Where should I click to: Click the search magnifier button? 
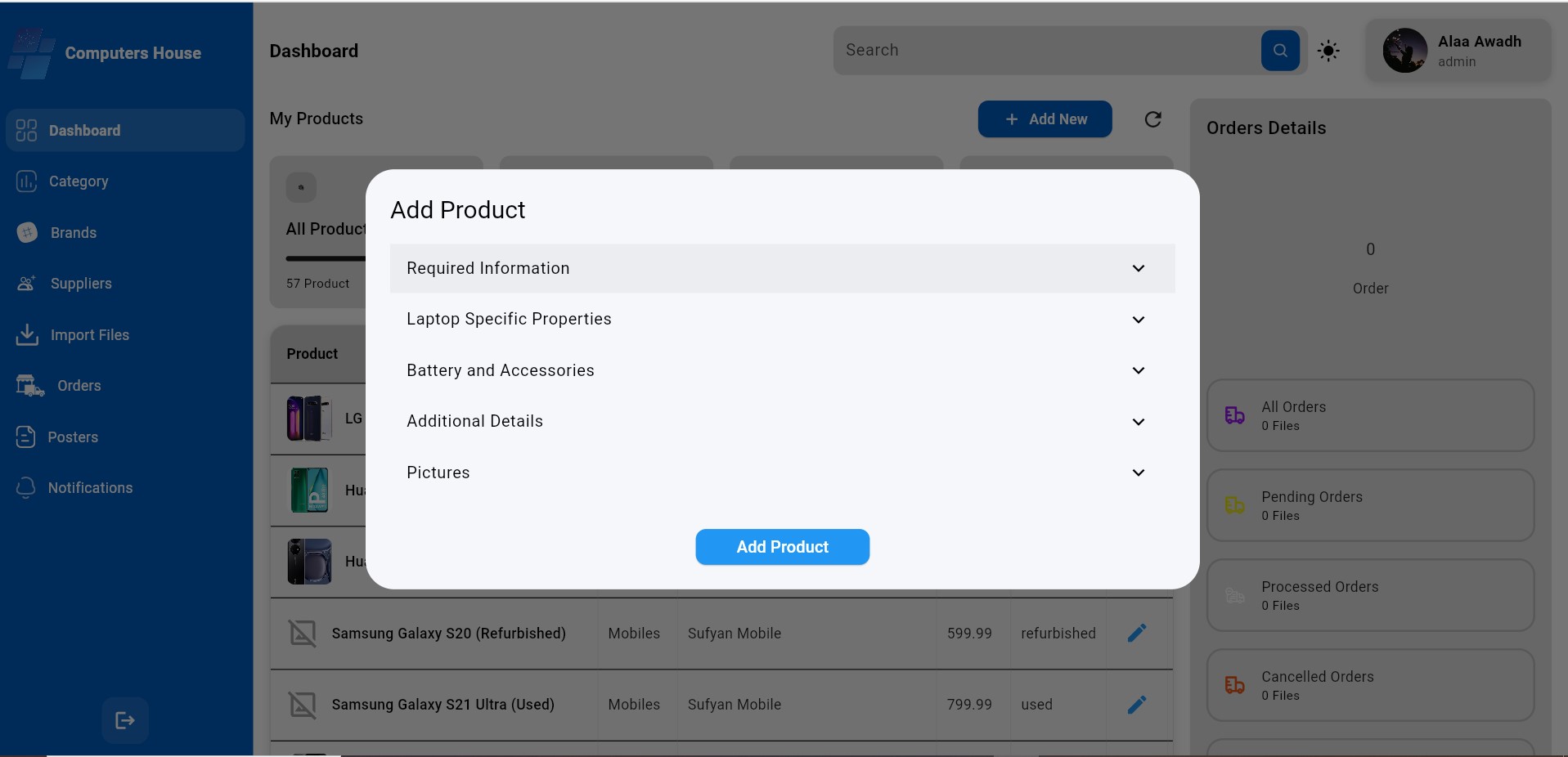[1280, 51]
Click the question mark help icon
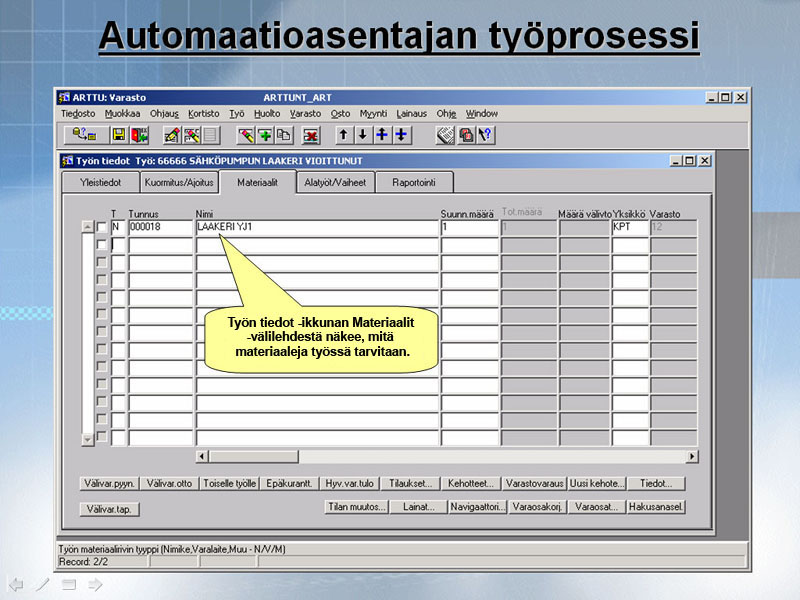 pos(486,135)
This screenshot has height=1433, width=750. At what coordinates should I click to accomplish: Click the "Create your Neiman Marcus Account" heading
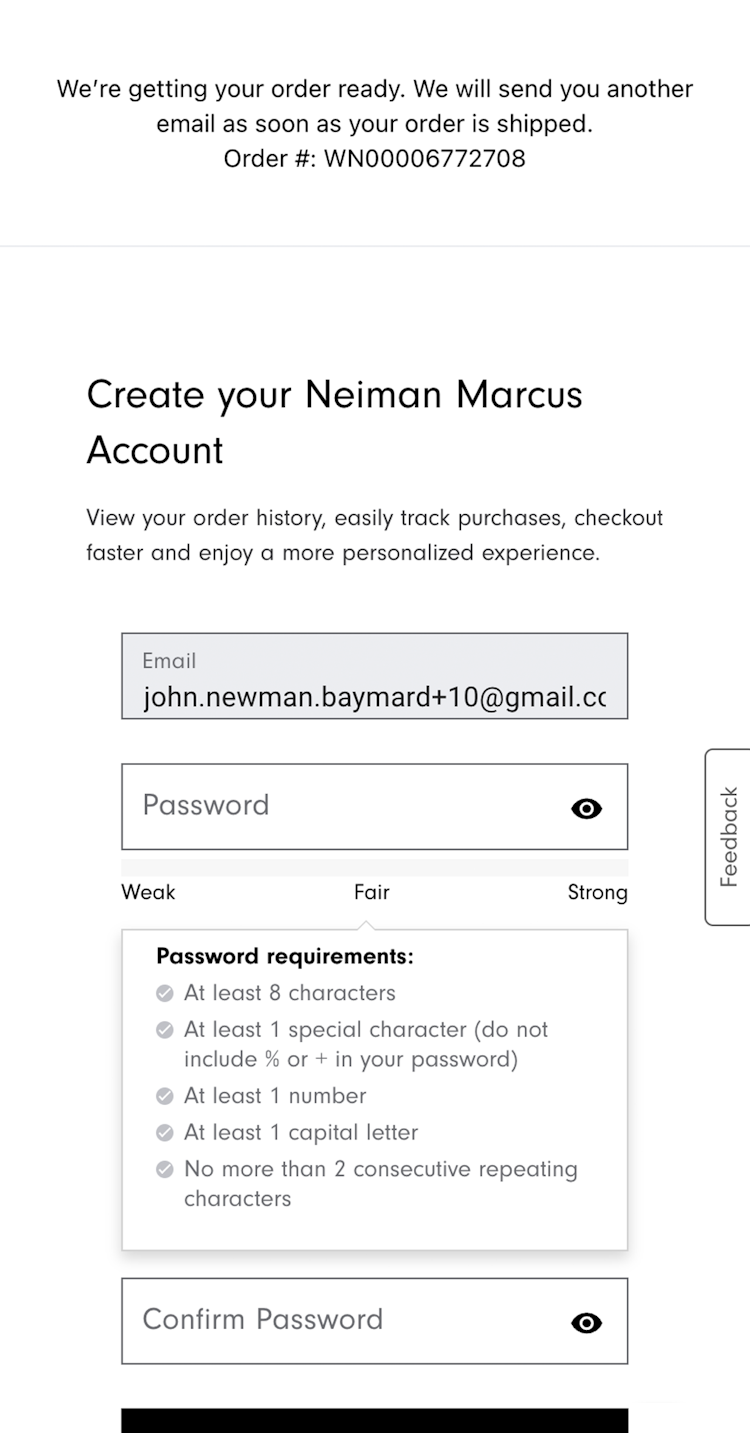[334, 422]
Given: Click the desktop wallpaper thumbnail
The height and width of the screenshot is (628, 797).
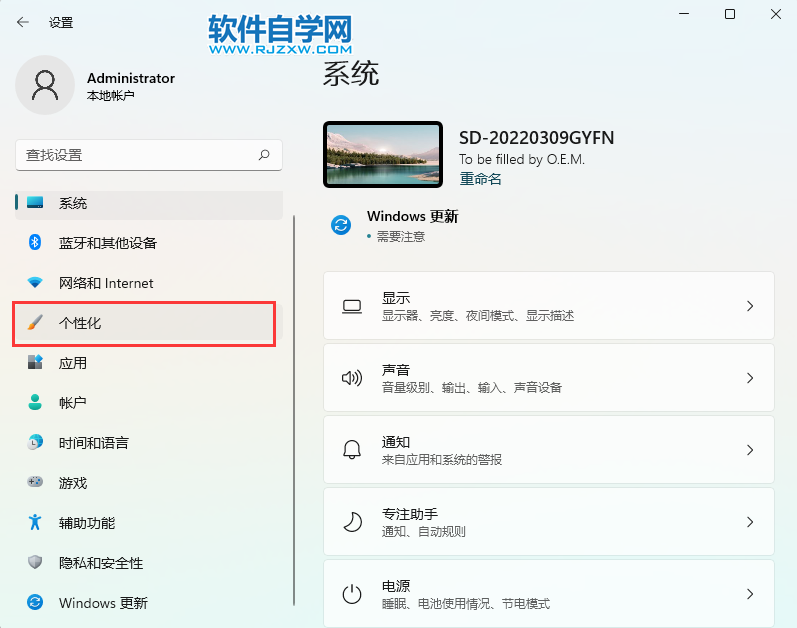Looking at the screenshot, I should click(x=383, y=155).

■ **What is expected**
Drop the pictures, then write out only the lines running from the one containing "The height and" through the last line above, both included, exactly.

■ **Answer to this problem**
The height and width of the screenshot is (628, 797).
Looking at the screenshot, I should click(x=383, y=155).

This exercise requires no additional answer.